__Brief__.
I need each line of the entries below that includes the string "Nostalgia".
----- Input
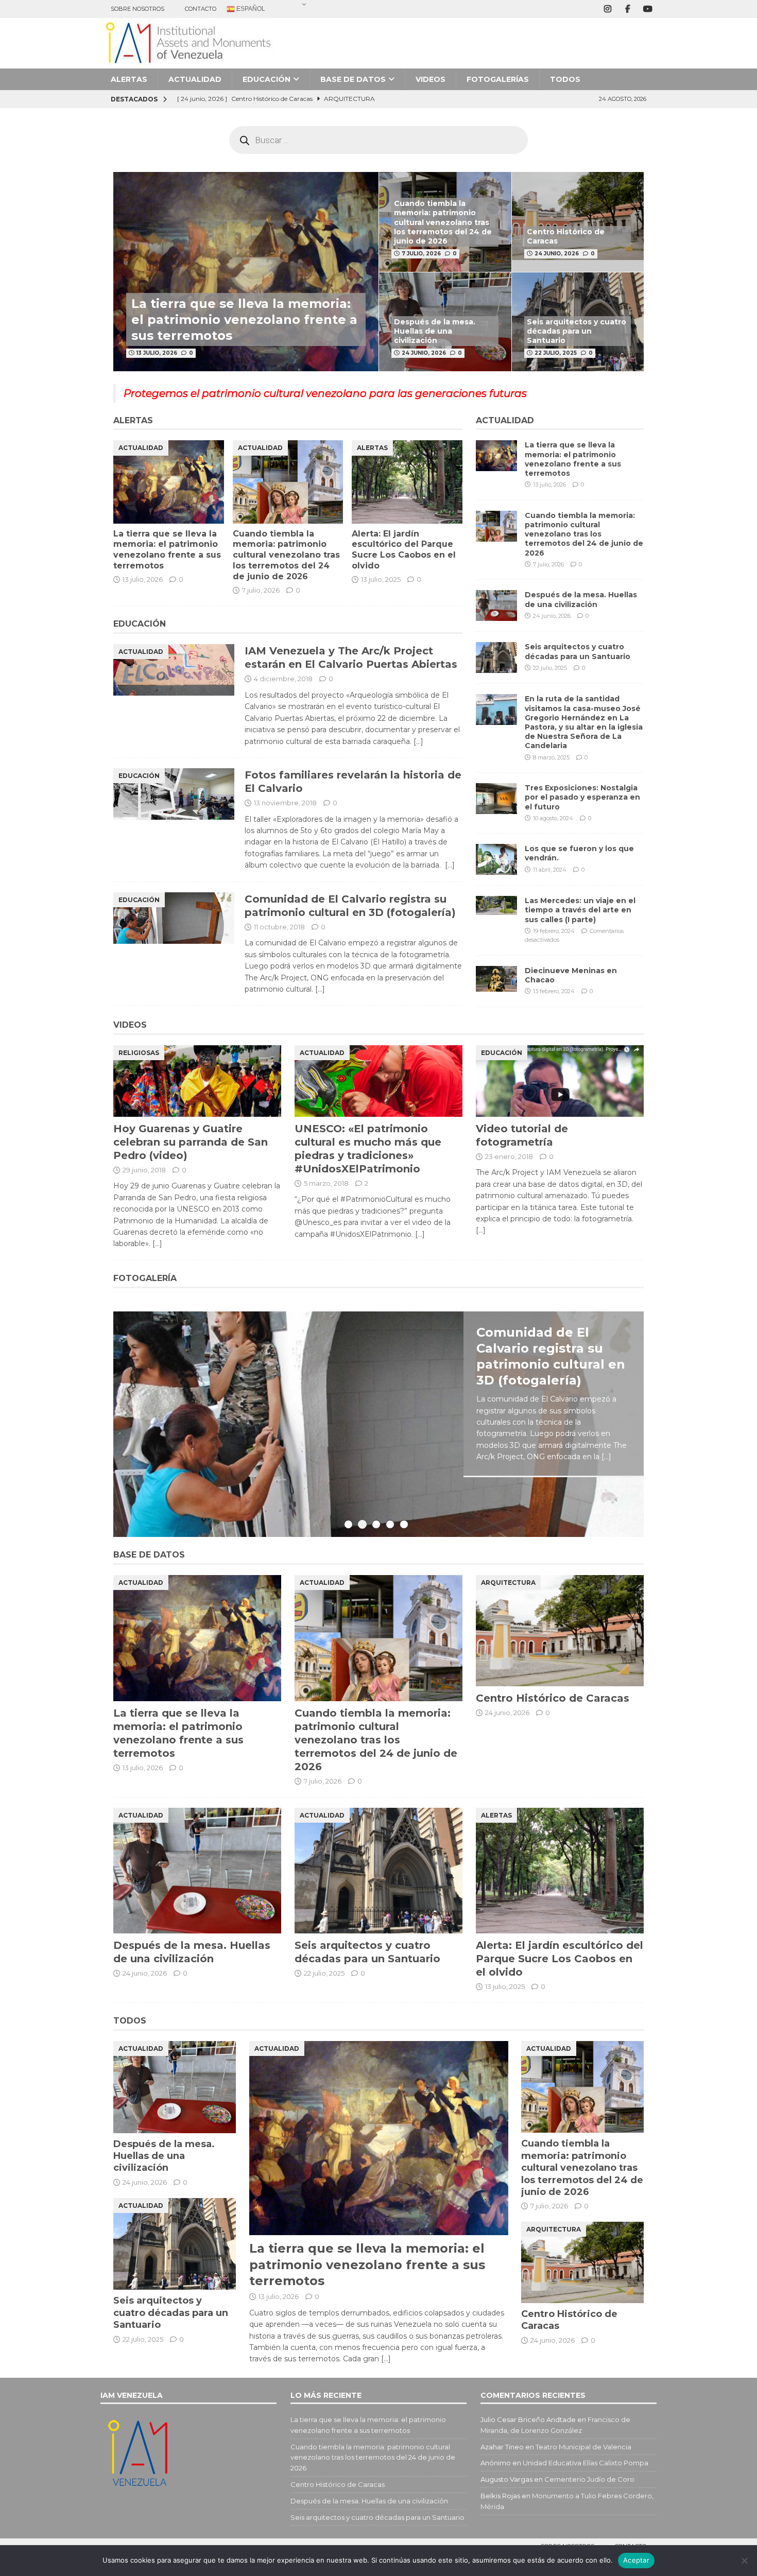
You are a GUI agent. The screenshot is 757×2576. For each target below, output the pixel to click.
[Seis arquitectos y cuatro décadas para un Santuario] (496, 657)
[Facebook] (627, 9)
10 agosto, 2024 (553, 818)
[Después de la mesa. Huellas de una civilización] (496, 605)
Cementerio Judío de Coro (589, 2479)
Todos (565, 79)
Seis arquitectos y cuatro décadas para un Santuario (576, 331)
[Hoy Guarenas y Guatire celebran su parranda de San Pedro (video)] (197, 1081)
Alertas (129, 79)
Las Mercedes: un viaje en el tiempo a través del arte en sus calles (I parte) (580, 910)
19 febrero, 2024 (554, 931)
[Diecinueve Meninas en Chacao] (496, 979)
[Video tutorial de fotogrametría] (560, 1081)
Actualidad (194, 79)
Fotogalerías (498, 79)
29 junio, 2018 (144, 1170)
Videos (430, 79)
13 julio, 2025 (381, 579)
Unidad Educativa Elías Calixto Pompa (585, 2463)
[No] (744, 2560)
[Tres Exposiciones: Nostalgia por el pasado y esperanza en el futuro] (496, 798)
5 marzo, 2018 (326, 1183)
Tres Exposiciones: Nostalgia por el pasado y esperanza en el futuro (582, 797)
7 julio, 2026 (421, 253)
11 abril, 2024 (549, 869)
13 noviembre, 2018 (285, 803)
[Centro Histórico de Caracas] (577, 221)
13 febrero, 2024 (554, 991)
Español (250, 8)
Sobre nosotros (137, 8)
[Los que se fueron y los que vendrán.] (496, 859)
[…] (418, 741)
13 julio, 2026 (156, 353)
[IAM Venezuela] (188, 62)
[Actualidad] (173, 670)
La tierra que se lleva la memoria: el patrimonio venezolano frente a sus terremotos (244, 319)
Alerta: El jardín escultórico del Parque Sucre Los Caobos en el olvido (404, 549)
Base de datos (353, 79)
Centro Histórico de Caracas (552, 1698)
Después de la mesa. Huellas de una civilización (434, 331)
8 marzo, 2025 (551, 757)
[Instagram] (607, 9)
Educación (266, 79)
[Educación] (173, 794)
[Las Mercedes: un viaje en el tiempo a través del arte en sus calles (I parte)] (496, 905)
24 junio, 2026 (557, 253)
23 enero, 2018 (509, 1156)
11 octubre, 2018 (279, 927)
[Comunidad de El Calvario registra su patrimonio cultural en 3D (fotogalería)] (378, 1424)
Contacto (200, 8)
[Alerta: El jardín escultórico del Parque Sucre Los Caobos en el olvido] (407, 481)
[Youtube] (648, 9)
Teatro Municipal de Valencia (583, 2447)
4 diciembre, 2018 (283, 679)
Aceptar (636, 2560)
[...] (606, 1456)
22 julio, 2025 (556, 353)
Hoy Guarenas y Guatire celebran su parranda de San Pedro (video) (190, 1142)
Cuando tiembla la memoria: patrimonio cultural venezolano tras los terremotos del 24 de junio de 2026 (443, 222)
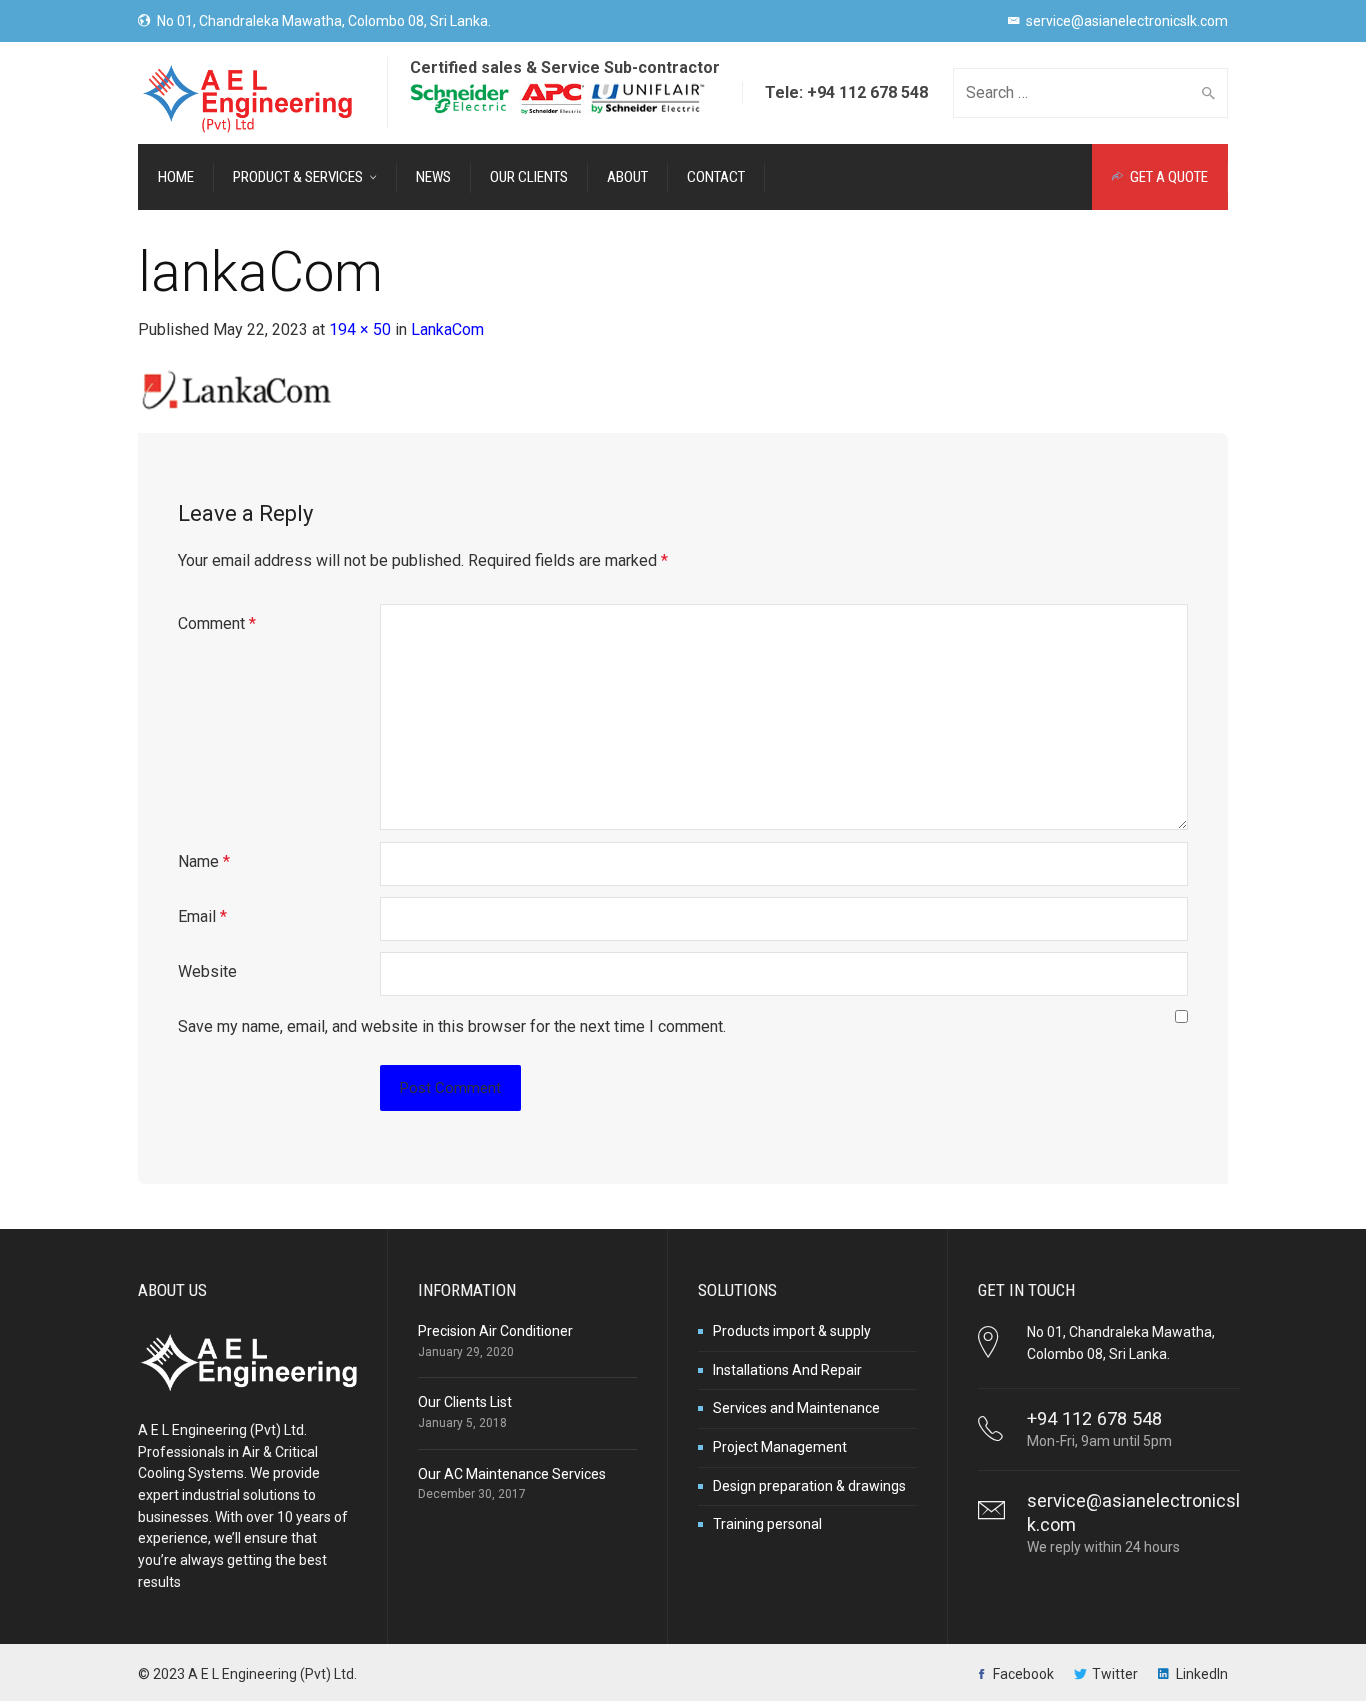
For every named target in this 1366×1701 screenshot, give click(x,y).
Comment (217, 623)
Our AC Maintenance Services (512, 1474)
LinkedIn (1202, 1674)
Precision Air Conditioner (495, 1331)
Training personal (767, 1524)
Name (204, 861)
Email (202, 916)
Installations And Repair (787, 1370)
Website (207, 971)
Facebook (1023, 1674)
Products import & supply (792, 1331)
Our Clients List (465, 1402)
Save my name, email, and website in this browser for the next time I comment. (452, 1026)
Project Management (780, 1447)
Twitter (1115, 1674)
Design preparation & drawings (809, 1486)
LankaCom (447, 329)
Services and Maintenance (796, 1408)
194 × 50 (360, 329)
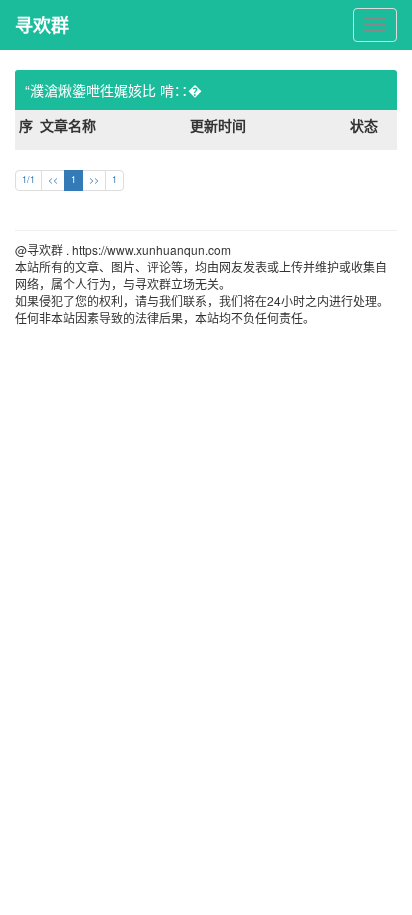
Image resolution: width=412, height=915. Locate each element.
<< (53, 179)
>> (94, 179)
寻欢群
----------
__Solution for this problem__.
[Tres Exposiciones: Nostalgia por el pasado y esperanza en el futuro] (496, 798)
Tres Exposiciones: Nostalgia por el pasado y esperanza en el futuro (582, 797)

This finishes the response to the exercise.